/---
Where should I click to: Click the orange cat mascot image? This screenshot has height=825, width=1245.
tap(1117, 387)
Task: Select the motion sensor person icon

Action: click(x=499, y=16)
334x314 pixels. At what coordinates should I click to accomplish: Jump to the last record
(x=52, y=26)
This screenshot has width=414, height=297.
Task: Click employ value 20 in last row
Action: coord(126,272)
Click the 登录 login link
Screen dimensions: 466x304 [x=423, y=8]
\---
/---
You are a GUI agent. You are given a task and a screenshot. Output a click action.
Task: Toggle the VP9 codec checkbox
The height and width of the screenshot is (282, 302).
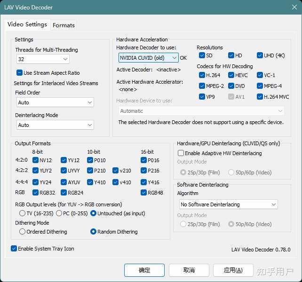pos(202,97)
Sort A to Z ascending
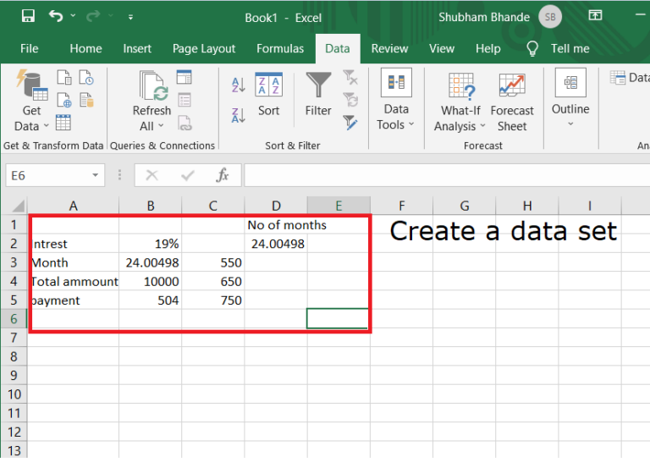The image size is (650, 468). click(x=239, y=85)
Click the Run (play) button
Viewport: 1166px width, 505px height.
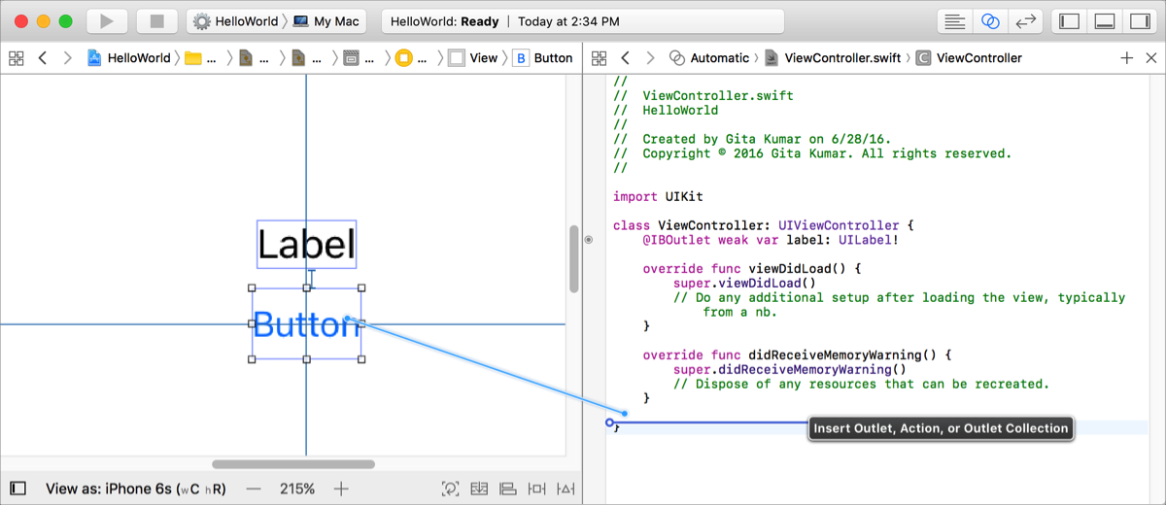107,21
\---
/---
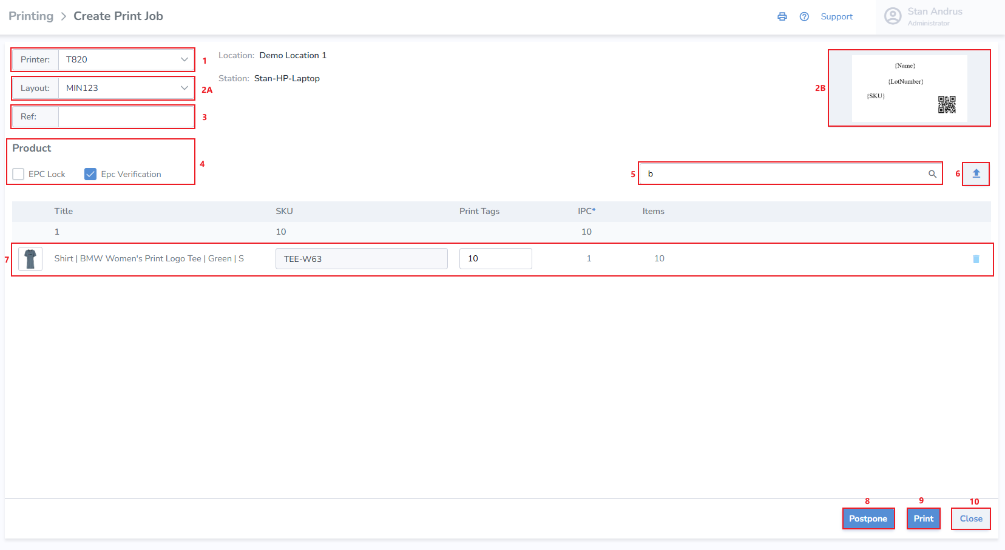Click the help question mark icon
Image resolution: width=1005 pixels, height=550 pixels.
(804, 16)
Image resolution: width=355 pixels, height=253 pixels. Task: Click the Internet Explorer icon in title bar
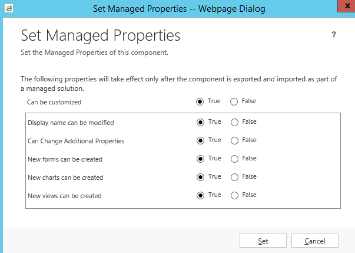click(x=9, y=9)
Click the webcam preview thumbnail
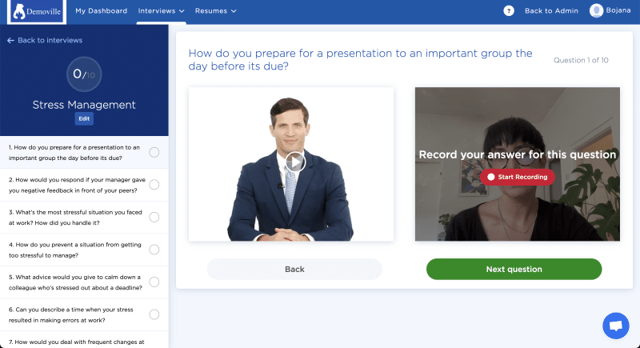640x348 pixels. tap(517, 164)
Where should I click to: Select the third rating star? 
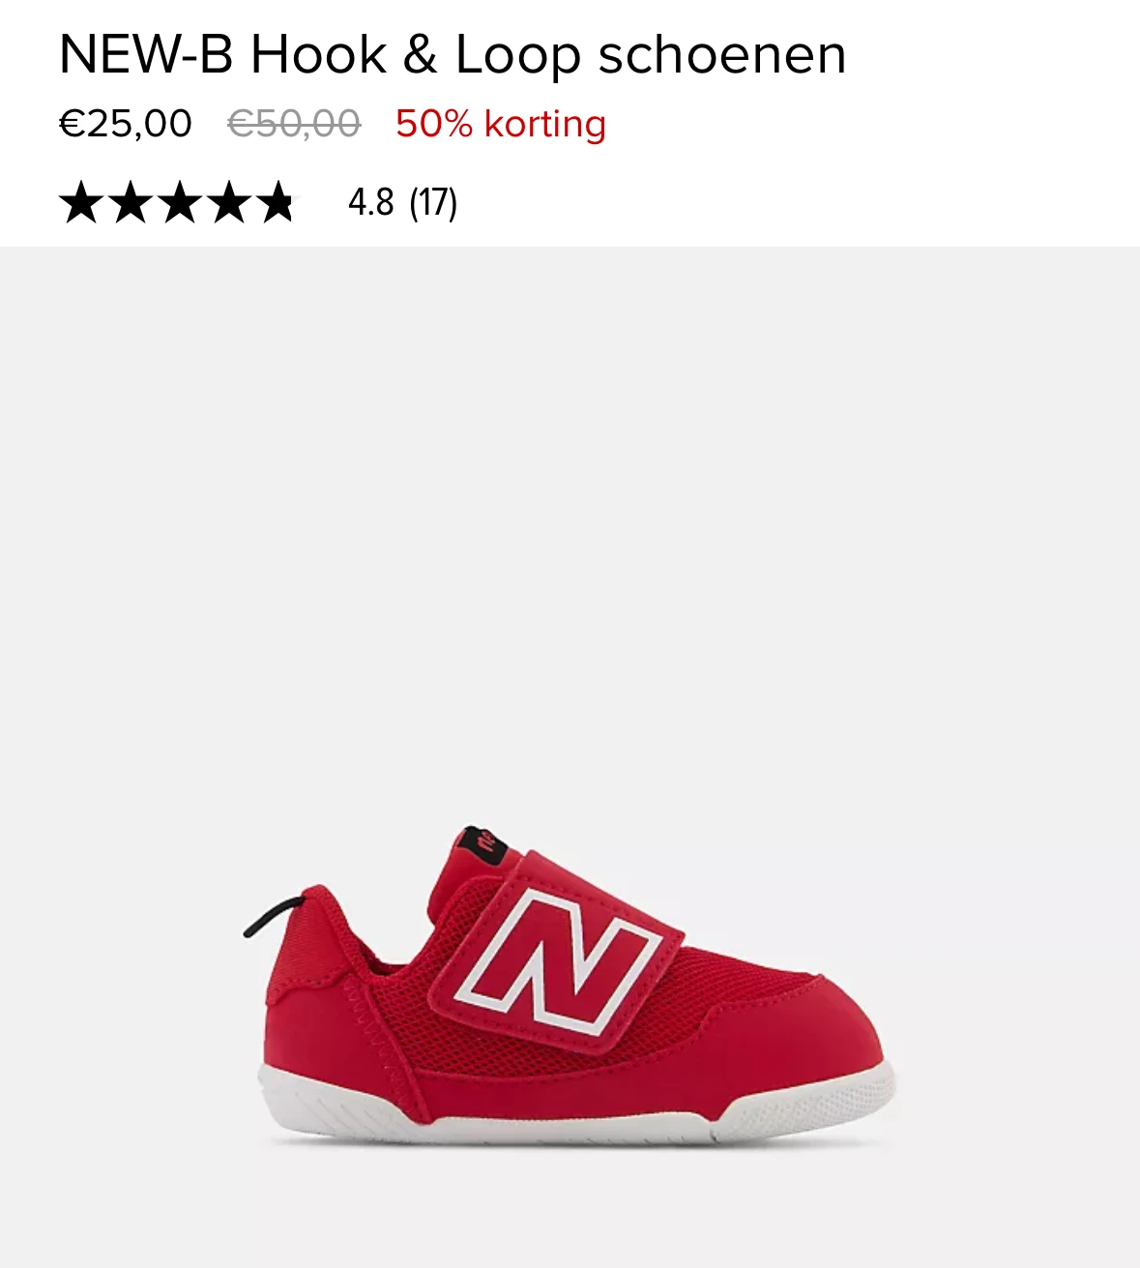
\---
= WHAT THE TASK ASKS =
Copy the listing again with "motion sensor" changed to "movement sensor" and everything else unchanged. Start at the line that has "Where should I click to: Click" and end after the line that has "Screen dimensions: 466x304 [x=423, y=8]".

= RESPONSE TO THE EXERCISE =
Where should I click to: Click the orange cat mascot image? This screenshot has height=825, width=1245.
tap(1117, 387)
Task: Select the movement sensor person icon

Action: click(x=499, y=16)
334x314 pixels. At what coordinates should I click to accomplish: Jump to the last record
(x=52, y=26)
This screenshot has width=414, height=297.
Task: Click employ value 20 in last row
Action: coord(126,272)
Click the 登录 login link
Screen dimensions: 466x304 [x=423, y=8]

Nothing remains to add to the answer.